● **What this task involves**:
A complete, exact retyping of the data below is required.
*** Source records ***
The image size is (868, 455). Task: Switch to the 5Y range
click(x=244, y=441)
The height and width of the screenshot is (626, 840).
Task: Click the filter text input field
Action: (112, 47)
***
● **Output for this task**:
The image size is (868, 455). Task: Switch to the 5Y range
click(x=244, y=441)
The height and width of the screenshot is (626, 840).
Task: Click the filter text input field
Action: (112, 47)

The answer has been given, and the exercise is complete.